Word and element locating data:
__________________________________________________
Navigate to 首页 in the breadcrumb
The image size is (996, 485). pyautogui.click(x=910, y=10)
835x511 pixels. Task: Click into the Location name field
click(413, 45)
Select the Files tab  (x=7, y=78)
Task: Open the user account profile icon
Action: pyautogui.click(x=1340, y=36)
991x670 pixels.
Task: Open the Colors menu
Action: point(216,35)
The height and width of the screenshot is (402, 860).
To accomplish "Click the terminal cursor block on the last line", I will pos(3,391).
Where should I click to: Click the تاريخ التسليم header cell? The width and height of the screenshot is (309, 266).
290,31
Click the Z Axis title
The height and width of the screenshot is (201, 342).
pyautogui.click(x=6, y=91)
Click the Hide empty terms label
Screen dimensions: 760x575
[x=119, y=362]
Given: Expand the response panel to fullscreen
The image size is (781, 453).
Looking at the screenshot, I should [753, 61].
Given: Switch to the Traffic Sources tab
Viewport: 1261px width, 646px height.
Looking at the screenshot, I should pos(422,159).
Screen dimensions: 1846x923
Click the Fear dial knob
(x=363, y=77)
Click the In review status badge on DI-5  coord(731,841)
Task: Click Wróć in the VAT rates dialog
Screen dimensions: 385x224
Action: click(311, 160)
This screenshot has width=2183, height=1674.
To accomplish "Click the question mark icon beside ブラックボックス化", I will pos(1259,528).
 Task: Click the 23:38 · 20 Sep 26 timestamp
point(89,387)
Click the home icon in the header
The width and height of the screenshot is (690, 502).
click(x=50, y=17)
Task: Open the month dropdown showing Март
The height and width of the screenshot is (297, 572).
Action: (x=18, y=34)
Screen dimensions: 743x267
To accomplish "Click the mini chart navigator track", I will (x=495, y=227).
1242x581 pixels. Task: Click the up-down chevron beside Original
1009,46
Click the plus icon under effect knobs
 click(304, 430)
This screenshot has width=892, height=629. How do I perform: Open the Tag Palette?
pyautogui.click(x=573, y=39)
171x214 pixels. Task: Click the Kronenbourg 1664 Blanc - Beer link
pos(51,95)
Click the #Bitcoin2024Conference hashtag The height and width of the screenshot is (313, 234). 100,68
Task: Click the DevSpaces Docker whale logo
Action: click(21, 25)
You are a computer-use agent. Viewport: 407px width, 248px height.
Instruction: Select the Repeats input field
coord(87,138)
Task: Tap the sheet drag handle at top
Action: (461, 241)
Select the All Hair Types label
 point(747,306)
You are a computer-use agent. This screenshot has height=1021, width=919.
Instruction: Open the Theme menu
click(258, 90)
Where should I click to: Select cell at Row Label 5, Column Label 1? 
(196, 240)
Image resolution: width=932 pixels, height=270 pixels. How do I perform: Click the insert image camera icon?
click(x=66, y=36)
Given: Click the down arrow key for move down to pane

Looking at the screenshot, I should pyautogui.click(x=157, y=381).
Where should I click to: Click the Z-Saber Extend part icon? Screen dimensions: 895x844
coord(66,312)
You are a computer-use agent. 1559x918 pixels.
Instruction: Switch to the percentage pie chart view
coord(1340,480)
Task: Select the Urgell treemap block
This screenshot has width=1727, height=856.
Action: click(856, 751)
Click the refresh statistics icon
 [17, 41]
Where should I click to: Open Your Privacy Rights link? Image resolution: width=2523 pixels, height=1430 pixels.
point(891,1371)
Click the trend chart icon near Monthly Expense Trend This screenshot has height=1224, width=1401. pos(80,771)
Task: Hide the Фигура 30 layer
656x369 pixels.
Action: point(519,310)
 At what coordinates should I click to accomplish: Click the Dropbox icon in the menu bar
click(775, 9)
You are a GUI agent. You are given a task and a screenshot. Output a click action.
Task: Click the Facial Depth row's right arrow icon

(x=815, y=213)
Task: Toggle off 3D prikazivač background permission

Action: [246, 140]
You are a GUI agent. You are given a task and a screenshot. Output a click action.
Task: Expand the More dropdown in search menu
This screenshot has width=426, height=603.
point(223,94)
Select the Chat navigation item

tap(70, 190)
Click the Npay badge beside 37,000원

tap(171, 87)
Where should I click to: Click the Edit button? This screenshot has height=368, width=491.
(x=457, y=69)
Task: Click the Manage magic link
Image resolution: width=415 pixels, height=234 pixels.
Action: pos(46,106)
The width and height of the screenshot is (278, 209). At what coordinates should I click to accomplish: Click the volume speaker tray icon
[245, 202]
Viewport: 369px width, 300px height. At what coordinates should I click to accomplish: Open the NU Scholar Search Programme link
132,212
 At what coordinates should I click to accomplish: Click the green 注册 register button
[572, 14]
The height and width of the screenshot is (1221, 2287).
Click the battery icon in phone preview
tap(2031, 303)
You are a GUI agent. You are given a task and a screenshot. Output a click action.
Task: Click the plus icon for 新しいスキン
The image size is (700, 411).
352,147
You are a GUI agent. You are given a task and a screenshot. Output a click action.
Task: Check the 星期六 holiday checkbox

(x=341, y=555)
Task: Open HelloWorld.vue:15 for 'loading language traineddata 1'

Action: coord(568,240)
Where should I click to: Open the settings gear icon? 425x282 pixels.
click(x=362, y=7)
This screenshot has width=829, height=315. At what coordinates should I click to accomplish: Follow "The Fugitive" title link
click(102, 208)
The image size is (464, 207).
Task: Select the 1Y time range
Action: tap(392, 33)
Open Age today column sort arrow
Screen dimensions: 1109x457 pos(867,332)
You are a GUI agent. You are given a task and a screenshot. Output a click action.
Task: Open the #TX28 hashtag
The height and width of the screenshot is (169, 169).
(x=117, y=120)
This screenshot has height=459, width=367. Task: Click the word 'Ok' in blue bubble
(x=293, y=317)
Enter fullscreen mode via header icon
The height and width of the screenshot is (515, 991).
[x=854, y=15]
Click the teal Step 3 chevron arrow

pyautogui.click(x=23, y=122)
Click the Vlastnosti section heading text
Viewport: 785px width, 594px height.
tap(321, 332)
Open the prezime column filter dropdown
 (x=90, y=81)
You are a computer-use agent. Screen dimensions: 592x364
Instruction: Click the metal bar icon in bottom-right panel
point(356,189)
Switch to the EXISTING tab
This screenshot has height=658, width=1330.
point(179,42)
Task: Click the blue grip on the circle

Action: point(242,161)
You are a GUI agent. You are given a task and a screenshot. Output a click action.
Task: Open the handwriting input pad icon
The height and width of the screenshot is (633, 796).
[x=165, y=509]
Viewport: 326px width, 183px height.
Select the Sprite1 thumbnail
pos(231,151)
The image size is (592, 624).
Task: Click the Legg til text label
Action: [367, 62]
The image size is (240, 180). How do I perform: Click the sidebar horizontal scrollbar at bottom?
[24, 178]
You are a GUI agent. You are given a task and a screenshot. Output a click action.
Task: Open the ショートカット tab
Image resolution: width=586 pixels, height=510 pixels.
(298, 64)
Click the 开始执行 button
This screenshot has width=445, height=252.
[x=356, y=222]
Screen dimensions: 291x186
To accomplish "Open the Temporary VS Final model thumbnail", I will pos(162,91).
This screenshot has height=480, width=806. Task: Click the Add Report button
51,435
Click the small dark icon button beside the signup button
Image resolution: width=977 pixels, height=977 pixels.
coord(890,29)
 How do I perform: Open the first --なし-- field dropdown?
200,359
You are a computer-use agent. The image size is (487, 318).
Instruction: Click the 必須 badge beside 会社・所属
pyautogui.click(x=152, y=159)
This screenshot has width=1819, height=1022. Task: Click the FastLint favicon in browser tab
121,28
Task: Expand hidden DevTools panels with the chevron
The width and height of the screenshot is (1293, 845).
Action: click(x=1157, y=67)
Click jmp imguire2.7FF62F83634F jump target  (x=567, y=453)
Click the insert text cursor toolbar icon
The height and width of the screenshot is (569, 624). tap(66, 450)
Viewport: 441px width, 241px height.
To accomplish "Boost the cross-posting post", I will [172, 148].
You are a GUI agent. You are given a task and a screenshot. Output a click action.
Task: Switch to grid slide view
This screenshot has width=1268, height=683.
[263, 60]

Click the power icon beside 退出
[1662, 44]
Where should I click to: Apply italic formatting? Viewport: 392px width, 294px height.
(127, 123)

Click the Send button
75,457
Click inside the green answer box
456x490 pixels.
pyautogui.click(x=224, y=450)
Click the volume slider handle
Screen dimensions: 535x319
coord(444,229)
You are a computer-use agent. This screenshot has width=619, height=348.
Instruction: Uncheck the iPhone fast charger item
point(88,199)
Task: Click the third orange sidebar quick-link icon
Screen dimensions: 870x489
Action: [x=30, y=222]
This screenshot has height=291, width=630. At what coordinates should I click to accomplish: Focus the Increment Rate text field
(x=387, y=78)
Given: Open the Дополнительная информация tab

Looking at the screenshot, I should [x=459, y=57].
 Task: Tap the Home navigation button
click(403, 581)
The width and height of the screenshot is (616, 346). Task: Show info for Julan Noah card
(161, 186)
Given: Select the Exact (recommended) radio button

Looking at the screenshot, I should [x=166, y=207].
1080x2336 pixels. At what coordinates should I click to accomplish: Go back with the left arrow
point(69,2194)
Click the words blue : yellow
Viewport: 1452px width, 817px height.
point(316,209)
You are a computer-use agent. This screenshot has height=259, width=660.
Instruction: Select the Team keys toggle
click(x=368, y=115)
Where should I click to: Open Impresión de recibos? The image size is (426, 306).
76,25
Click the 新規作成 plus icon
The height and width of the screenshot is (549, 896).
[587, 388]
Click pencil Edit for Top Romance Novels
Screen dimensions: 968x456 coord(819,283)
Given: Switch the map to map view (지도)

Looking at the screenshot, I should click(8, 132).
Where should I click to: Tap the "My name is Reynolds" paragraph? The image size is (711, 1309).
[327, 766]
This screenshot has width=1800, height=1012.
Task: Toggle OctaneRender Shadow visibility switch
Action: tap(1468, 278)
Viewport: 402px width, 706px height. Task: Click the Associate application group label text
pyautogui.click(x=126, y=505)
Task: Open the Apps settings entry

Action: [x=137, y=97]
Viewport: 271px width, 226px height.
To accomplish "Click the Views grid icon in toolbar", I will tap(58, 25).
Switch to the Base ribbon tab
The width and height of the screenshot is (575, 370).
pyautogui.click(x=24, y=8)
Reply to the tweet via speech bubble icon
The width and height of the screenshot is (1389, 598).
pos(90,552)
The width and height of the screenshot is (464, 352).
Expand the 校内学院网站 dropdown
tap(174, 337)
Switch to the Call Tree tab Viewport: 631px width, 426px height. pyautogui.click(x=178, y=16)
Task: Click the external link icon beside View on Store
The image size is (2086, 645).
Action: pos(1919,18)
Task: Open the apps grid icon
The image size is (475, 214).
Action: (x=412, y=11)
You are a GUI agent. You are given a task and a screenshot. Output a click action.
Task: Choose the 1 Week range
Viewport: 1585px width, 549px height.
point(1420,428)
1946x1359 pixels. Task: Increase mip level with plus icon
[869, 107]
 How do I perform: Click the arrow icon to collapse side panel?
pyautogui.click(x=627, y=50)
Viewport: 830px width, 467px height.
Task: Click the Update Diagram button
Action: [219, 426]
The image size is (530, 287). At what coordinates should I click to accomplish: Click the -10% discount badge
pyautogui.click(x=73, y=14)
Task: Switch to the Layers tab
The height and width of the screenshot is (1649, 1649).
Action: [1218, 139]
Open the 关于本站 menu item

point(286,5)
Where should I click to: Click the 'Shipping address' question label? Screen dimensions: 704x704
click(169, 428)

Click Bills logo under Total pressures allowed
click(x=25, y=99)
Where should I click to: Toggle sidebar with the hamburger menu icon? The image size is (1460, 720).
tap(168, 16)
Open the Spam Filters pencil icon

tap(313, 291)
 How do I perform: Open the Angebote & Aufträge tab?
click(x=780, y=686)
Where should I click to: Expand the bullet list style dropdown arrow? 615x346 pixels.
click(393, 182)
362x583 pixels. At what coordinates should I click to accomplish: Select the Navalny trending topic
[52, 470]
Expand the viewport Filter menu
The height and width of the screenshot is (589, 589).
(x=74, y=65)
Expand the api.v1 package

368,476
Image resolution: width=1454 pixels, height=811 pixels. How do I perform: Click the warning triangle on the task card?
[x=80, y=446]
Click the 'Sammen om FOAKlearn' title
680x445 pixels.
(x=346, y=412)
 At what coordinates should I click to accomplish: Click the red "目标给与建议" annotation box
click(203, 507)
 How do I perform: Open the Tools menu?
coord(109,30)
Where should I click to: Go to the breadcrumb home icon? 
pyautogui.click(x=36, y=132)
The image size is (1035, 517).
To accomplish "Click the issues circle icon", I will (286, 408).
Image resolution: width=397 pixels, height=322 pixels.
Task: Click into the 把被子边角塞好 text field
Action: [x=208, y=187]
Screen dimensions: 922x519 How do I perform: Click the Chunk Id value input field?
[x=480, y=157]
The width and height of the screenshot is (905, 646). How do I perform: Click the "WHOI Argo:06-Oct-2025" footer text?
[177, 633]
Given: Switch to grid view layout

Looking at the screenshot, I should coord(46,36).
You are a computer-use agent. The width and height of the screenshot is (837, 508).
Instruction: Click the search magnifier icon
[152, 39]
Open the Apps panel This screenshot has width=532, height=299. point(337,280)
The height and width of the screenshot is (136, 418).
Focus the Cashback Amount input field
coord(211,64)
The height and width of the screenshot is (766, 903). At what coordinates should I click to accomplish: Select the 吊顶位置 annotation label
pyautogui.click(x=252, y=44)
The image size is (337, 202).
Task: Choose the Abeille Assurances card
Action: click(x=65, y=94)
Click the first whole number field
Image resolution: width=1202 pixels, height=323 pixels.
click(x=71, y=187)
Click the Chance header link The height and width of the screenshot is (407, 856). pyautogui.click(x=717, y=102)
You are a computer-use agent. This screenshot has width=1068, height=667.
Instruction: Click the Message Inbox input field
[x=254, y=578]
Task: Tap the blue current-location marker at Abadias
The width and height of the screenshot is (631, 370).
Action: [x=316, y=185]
__________________________________________________
The exercise:
Reproduce the stretch from the line containing "Task: Toggle off" through the line containing "Action: [246, 140]", changing "background" to "location" and keeping everything else identical.

Solved problem:
Task: Toggle off 3D prikazivač location permission

Action: [246, 140]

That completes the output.